■ **Task requirements**:
Each entry below should be returned exactly as is, with the pictures removed.

(Dataset records)
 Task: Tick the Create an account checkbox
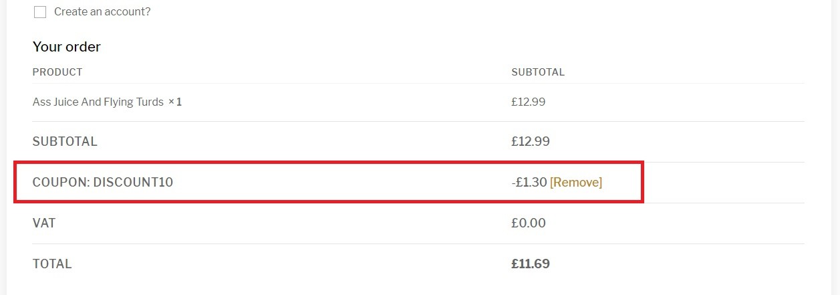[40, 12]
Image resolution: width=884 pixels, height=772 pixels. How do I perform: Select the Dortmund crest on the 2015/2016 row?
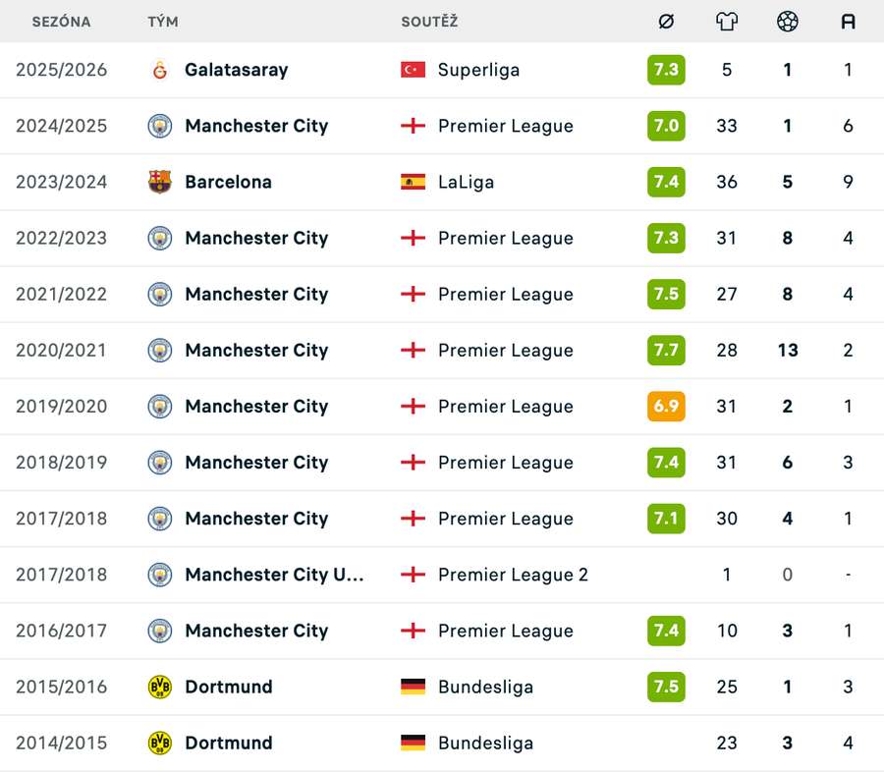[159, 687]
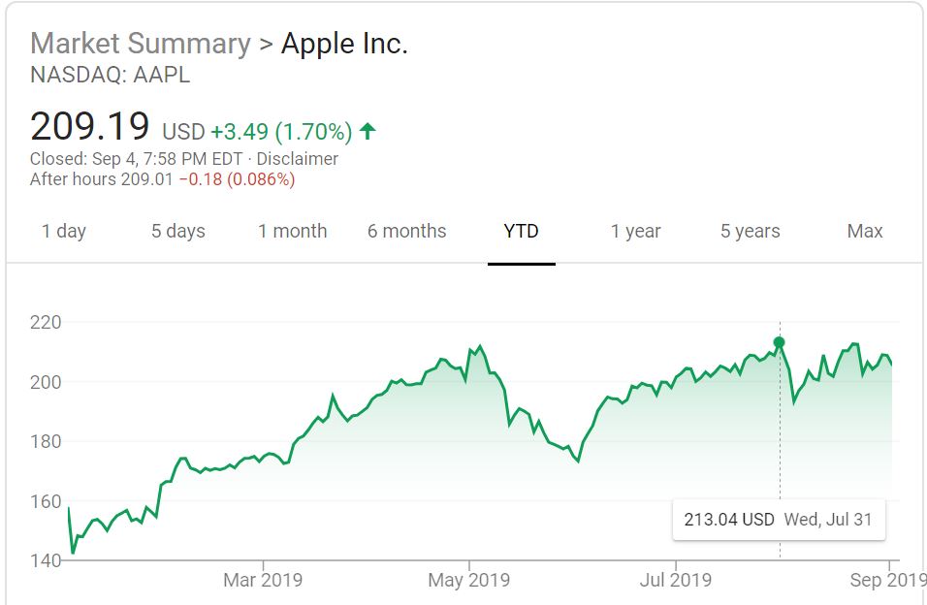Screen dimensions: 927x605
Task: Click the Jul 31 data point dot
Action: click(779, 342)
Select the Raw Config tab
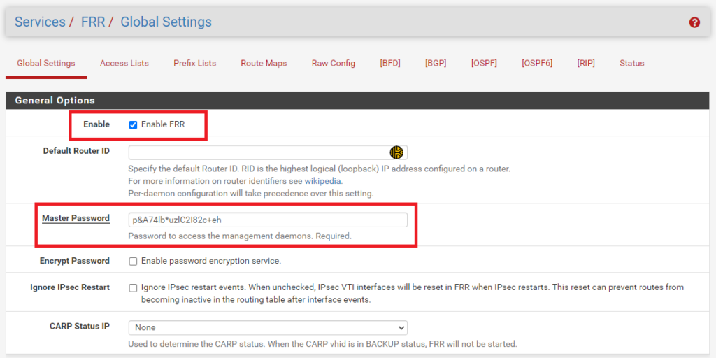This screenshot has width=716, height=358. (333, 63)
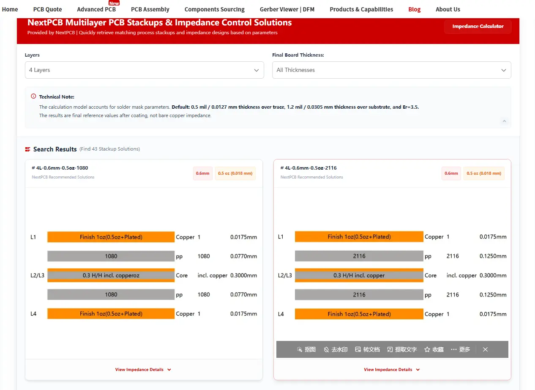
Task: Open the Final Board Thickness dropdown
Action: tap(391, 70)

■ **Result for this task**:
 Task: Tick the Create an account checkbox
[40, 12]
Image resolution: width=884 pixels, height=772 pixels. How do I perform: Select the Dortmund crest on the 2015/2016 row?
[159, 687]
Screen dimensions: 927x605
Task: Click the Jul 31 data point dot
Action: click(779, 342)
Select the Raw Config tab
This screenshot has width=716, height=358. (333, 63)
Task: Open the Final Board Thickness dropdown
Action: tap(391, 70)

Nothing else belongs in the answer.